The March 8 analysis by the city Independent Budget Office weighed in on the revenue challenges presented by tension between Cuomo and New York City Mayor Bill de Blasio (D) over how to fund the Metropolitan Transportation Authority’s massive infrastructure needs. Responsibility for billions of dollars in spending might be at stake.
Cuomo and de Blasio, at odds over how to divide responsibility for the funding gap, fundamentally disagree “over which level of government is ultimately responsible for the system’s performance,” the IBO report said.
The MTA, a state-controlled public authority, runs the city’s mass transit system, plus suburban commuter railroads—though the city owns the subway stations and many other capital assets.
The governor’s state budget proposal, which faces an April 1 deadline, calls for additional MTA funding from the city property tax. But the proposal was included over the city’s objections and would tie the city’s hands in accommodating it with other spending adjustments, the IBO said.
Negotiations might yield modifications or alternatives, the report added.
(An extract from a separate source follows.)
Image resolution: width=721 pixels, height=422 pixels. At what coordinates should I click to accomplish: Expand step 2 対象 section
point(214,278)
A 2015-2019 MTA capital plan called for $16.5 billion for the city subways and buses, with the city agreeing to raise its contribution from roughly $1 billion to $2.5 billion, the IBO said.
If the proposed budget legislation had been in effect, however, the city would have been responsible for the $14 billion balance over the five years, representing a substantial jump in its capital spending obligations, according to the report.
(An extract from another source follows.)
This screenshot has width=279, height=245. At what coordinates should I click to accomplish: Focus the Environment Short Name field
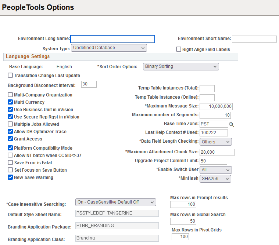[254, 39]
Another Cuomo budget proposal would allow an added property tax assessment in MTA-designated “transit improvement subdistricts,” up to one mile from the site of significant capital projects, to finance capital or operating costs. It would apply not only to new projects but also to projects completed since 1981.
The IBO faulted the proposal for the broad one-mile range and for a funding stream that it said would flow to the MTA “forever”—even after debt service has ended—and could be used for the suburban railroads, not only the city subways and buses.
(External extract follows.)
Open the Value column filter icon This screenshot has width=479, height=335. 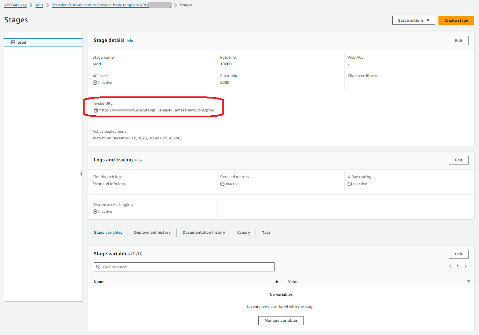pyautogui.click(x=469, y=281)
Also, since property tax assessments already reflect the benefits of transit investment, “owners would be paying twice for the same investment.”
“While the plan would impose a surcharge on the existing city property tax rather than diverting city revenue, depending on how common such districts were to become, the proposal could constrain the city’s ability to continue raising property tax revenue,” the report found. “With taxpayers assessed an additional MTA charge, it would be that much harder for the city to rely on the property tax for its own needs.”